In asking delegates to support the document, the General Secretary, Terry Parry, outlined both the measures we would employ, and the structures we would put in place. This would involve appointing and training Safety Representatives, and forming Safety Committees as provided under the Safety Representatives and Safety Committees Regulations. (SRSC)

During the debate, Terry made the point that if we were to be successful in the field of H&S then;

‘The suggestion we are making is that we keep the question of safety representatives within the union itself because it would be very silly to appoint separate safety reps not attached to the Fire Service and there might well be conflict.’

(’77 report of proceedings. P96)

Although Terry’s point was made in relation to plans by some Trade Unions to employ safety specialists as safety reps, nevertheless the fear was there that H&S might, in the future, go off at a tangent.

Speaking in the same debate, London’s Trevor Jones amplified those fears when he told conference;

‘It is obviously good sense to keep safety representatives and conditions within our existing union structure.’

He then went on to warn conference;

‘...if all else fails we may end up falling back on traditional methods, in which case our safety representatives will have a need for authority from the union officials.’

Brother P. Tharby from Essex, speaking in the same debate told delegates;

‘The health and safety we are going to want inside the Fire Service under the Act is going to be on the amount of muscle that we use.’

The Executive Council found those comments to be remarkable in their depth of understanding of the problems we may encounter if we were to ‘get it wrong’.

They are of course, as relevant now as they were Twenty-three years ago; indeed, with the benefits of hindsight, we could say that those words were not a warning, but a prophecy.

The tragedy is therefore, that with over Twenty-three years experience of the Safety Reps Regs, we have fallen into some of the traps which the ’77 conference warned us about.

It is now apparent, that although our safety reps are indeed union members and officials, in some respects they would appear to be separate from our main industrial work.

We must ask ourselves; if it was wrong then, is it right now?

And once again, we need to examine whether or not our present structures, procedures, rules and practices adequately addresses the needs of our members.

For instance;

  • Is H&S often perceived as a “bolt-on” accessory to our core industrial work as a Trade Union, and if so, how would we bring it back into the mainstream of our industrial activity?
  • Are some of our officials wary of H&S, believing it to be a highly specialised subject with a morass of legislation to learn and understand; that if they become involved they must attend education seminars and possibly attain some qualifications?
  • Is becoming an H&S rep seen as a dead end job within our structures?

We need to ascertain whether or not we have made H&S appear too specialised, that those who become safety reps are almost automatically debarred from dealing with “normal” union issues.

Conversely, we must also ensure that our officials, from Branch Rep to NEC member will, and indeed can, deal with H&S matters on a daily basis, not leaving it to the specialist safety reps but calling on them when and if required.

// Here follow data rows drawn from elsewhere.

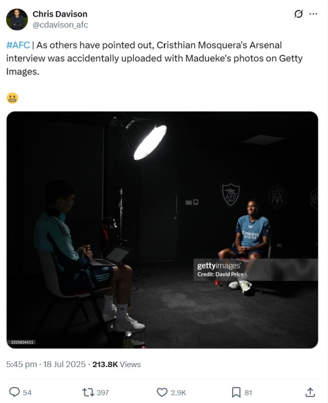Repost this tweet via retweet icon

point(87,392)
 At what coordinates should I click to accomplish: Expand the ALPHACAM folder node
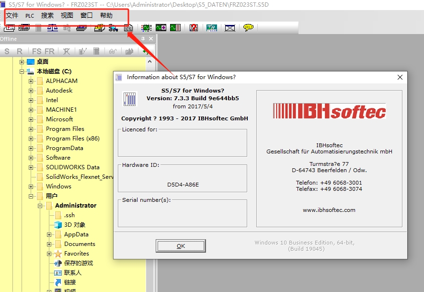(x=31, y=81)
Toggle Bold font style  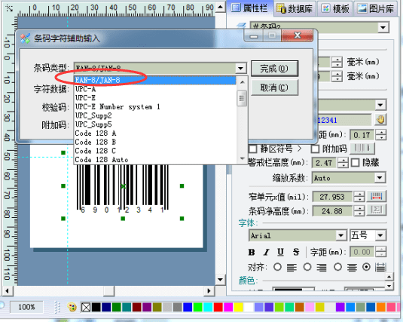(x=252, y=252)
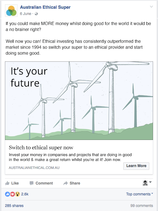Click the wind turbines ad image

tap(79, 101)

In short, what Terry Parry, Trevor Jones, and P. Tharby warned us of, has, in many respects, come to pass.

3. MANAGING SAFETY?

‘It is going to be very hard for some management to believe that there is a Health & Safety at Work Act.’

(Conference ’77; Terry Parry)

Terry’s statement, not surprisingly, is also not only just as relevant today as it was then, but again, prophetic.

Having failed in their attempt to have the Fire Service exempted from the Act, many CACFOA members and senior managers have at best dragged their heels on issues of H&S. Indeed our horrendous accident and injury records are daily proof that many have never entirely accepted their responsibilities and duties under the HASWA, or indeed the ethos of ‘safety first’ in general.

There still exists among many senior officers, and sadly some of our members and officials, the view that;

  • Accidents are an unavoidable by-product of firefighting.
  • That epidemic levels of stress among our Control and Officer members are part and parcel of a ‘modern’ Fire Service.
  • That we will never entirely eradicate accidents, injuries, and even deaths among our members.

“It’s a dangerous job” still holds sway in the general psyche of the service.

We must, as a priority, tackle this perception.

For as long as accidents and ill-health are perceived as inevitable, then there will be an “acceptable” number of fatalities and injuries. A ‘glass bottom’ we will not only have to accept, but in accepting it, never make the attempt to break through to achieve zero.

We must challenge and change the widely held perception of the service, including that of our members, that our job is in itself inherently hazardous.

We must transform that belief to one where we are seen as dealing with potentially hazardous situations – safely.

For example;

  • We must demand staffing levels in control rooms which don’t require our members to work the horrendous overtime hours the are regularly expected to.
  • We must renegotiate the hours our Flexible Duty officer members are expected to work.
  • We must ensure that our control and command, training, proper risk assessments and PPE, allows our firefighters to deal with any given situation with the expectation that they will complete the task entirely unscathed.

No other industry accepts deaths and accidents as an unavoidable by-product of its main field of operations.

An indication of the perceived wisdom of senior managers within the service was given to an audience at the 1997 CACFOA conference.

In a speech, their outgoing president, CO Jeremy Beech is quoted as saying that the HSE inspectors were ‘an irritant and a distraction.’

To date, no one from that organisation has either corrected, or apologised for that statement.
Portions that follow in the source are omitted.